There are eclectic local festivals to perhaps celebrate the abundance of the sea and land, from lobster to cocoa and grape harvest, or to recreate ancient ceremonies of the once powerful Mayan, Aztec and Inca civilizations, such as the Inti. Raymi in Peru. From the Day of the Dead celebrated with most fervor in Mexico to All Saints’ Day to National Independence Days and Holy Week, festivals are a very important part of life here and everyone is always welcome to join the party. In many regions, ancient rituals are fused with more modern Catholic traditions to create truly unique shows. Wherever you are thinking of going on this colorful continent, most countries have numerous festivals throughout the year that are easy to incorporate into your vacation if you want to see some fascinating local celebrations.
We love small local celebrations in small towns that celebrate traditional customs and culture. Here you can discover more not only about these unique traditions, but also meet the local people while letting your hair down – enjoy the music, the colors, the local food, and almost certainly some form of dance. Latinos love to dance, and festivals often incorporate beautiful tango, samba, and rumba dances into lesser-known dances typical of the region you are in. And well, of course, if asked to participate, it would be rude not to try …
But there is one event on the festival calendar that is the best known of all celebrations, especially in Brazil, but in fact it is celebrated in many different ways across the continent. Carnival is the last four-day celebration before Ash Wednesday when Lent begins, which, for the essentially Catholic population, means a period of abstinence and a more dedicated religious observance. So during the days leading up to this, Carnival has become the time to have a big party all over South and Central America, although no one does it in such an exuberant style as the Brazilians.
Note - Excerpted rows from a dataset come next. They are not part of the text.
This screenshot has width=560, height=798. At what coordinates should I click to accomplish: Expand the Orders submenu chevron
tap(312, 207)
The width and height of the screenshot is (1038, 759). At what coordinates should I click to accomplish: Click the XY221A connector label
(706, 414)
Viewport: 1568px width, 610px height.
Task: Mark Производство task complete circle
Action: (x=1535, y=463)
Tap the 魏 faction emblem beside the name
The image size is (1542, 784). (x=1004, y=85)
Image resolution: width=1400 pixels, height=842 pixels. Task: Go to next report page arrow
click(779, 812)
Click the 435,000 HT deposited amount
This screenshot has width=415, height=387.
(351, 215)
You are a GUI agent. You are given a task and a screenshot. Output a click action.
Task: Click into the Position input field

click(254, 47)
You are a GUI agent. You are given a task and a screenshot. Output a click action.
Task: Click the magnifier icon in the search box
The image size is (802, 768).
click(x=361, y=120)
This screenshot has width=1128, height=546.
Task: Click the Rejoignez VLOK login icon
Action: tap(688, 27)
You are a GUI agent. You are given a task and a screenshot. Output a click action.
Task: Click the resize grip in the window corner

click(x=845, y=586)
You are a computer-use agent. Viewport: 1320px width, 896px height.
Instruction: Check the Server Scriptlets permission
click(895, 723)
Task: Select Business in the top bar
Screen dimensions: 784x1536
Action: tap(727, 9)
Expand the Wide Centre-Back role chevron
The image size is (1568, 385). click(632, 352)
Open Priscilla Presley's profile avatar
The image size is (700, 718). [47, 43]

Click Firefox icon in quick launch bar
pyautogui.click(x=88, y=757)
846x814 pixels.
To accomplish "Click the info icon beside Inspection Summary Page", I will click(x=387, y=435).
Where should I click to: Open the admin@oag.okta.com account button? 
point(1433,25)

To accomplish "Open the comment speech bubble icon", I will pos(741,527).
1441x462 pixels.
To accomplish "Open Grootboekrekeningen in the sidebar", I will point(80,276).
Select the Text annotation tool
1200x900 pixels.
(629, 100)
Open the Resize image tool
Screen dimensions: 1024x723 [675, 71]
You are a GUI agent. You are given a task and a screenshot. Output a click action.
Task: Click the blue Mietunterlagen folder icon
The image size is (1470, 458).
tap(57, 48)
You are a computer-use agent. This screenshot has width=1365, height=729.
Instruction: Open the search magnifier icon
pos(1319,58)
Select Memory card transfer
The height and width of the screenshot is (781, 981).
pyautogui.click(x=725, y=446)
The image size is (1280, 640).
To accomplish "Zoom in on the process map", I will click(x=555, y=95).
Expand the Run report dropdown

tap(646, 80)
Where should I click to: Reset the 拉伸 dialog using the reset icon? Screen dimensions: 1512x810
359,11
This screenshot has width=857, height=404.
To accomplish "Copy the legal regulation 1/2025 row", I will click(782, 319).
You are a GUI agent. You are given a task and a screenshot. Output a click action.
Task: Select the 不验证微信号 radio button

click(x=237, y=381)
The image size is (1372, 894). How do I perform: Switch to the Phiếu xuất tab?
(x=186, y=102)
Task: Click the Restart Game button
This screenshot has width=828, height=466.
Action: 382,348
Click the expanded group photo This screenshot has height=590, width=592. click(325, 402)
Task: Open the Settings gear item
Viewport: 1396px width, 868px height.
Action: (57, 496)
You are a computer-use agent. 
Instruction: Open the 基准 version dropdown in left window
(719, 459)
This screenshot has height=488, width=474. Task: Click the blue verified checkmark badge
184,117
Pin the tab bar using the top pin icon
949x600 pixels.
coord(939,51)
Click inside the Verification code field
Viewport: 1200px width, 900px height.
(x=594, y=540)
Rio de Janeiro is, of course, the best place to be during this phenomenal party as the samba schools compete against each other. Watch the parade at the Rio Sambadrome from the stands or from a private box and be amazed by the incredible costumes and the phenomenal dances, music and parades. If you want to feel more part of the party, then head to a ‘bloco’ or street party to join in on the fun. Just don’t expect to get too much sleep during those few days, although there are some stunning beaches and quiet places to escape afterwards to relax and unwind after the festivities.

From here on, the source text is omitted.